Given instruction -> Show each line of the data that contains the word "Open". Case matters.

Information provided ->
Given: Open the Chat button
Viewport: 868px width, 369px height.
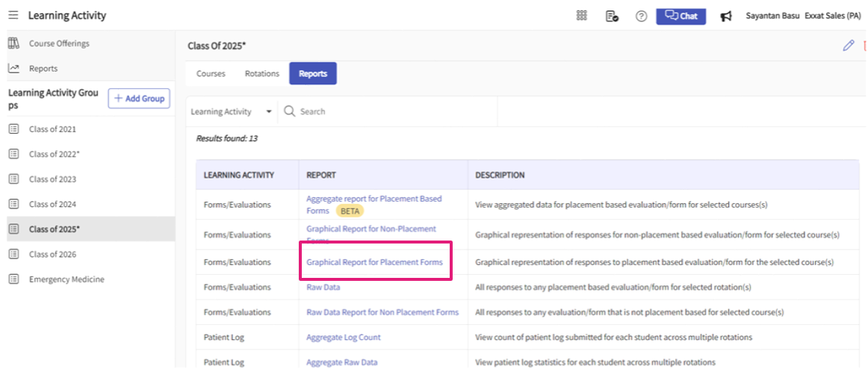Looking at the screenshot, I should pos(681,16).
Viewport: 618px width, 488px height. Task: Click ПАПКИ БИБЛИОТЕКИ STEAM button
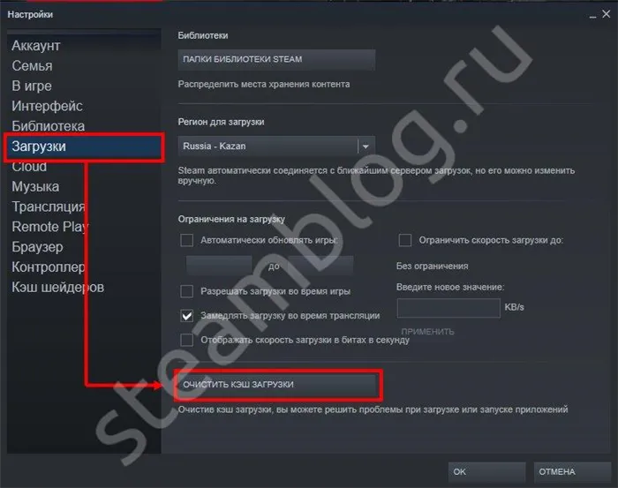point(276,59)
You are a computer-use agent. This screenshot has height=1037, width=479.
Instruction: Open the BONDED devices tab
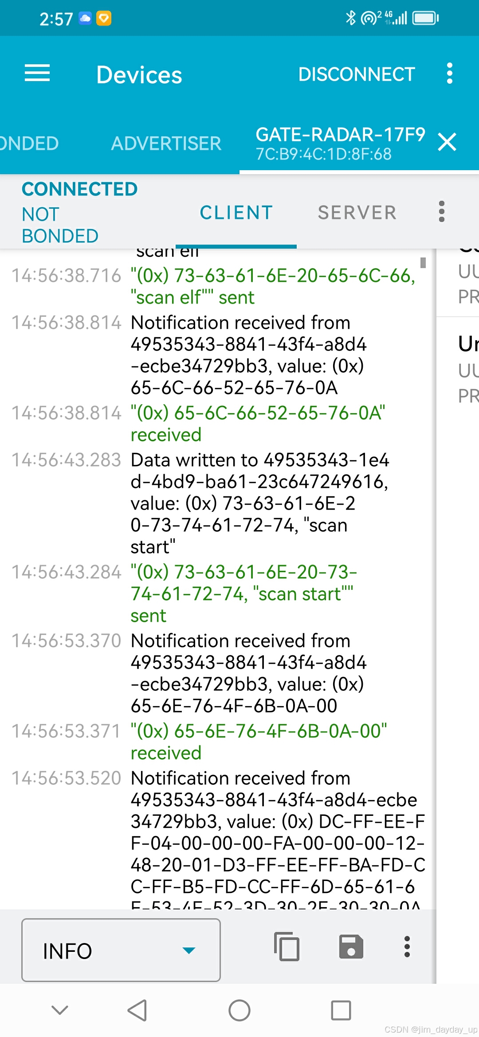[29, 143]
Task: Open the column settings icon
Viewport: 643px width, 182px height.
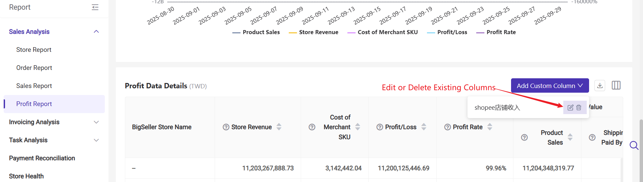Action: coord(616,86)
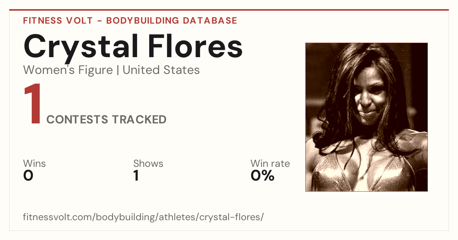
Task: Click the United States country label
Action: pos(161,70)
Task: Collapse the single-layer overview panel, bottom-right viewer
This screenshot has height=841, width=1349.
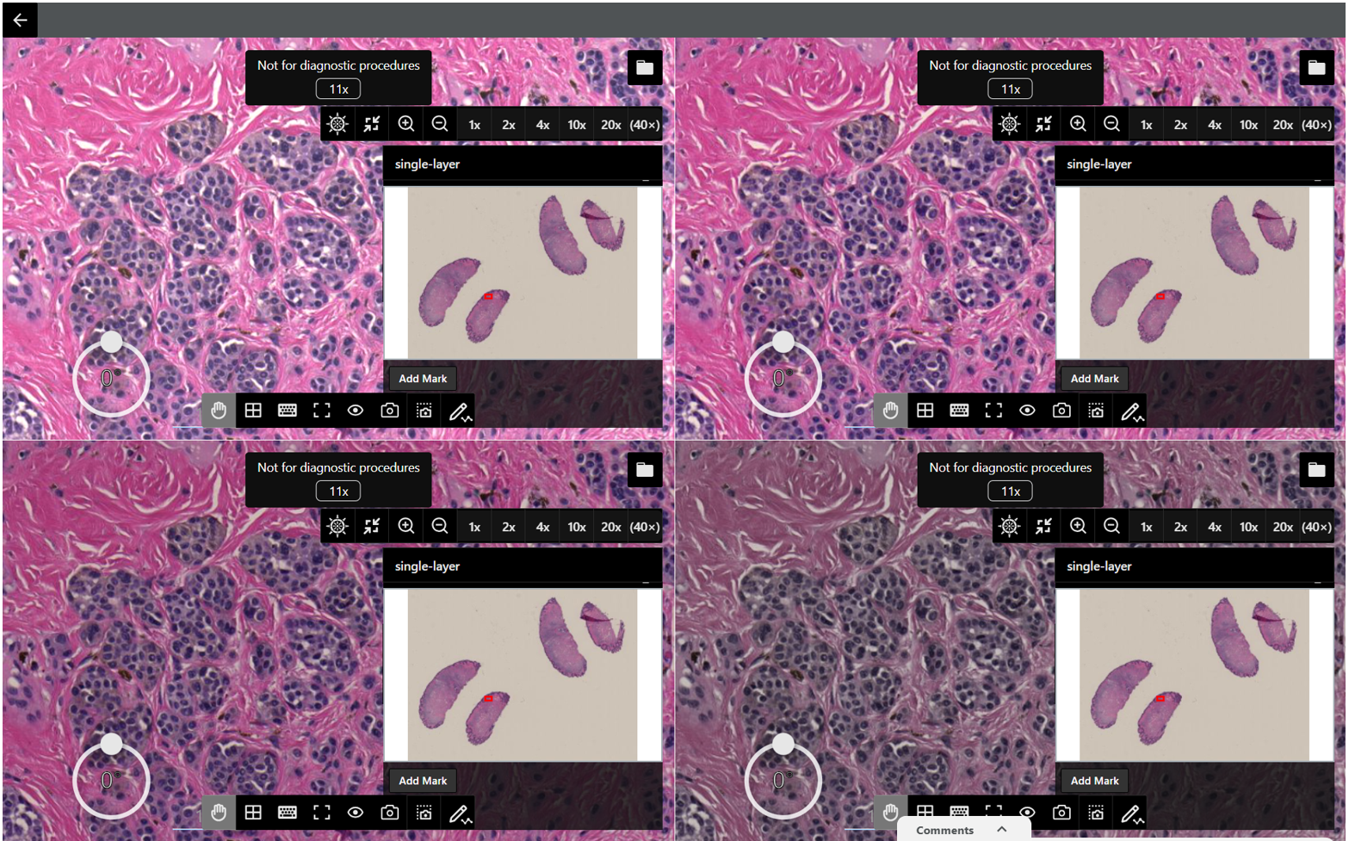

Solution to this problem ->
Given: Open the Chat button
Instruction: Open the BONDED devices tab
Task: Open the column settings icon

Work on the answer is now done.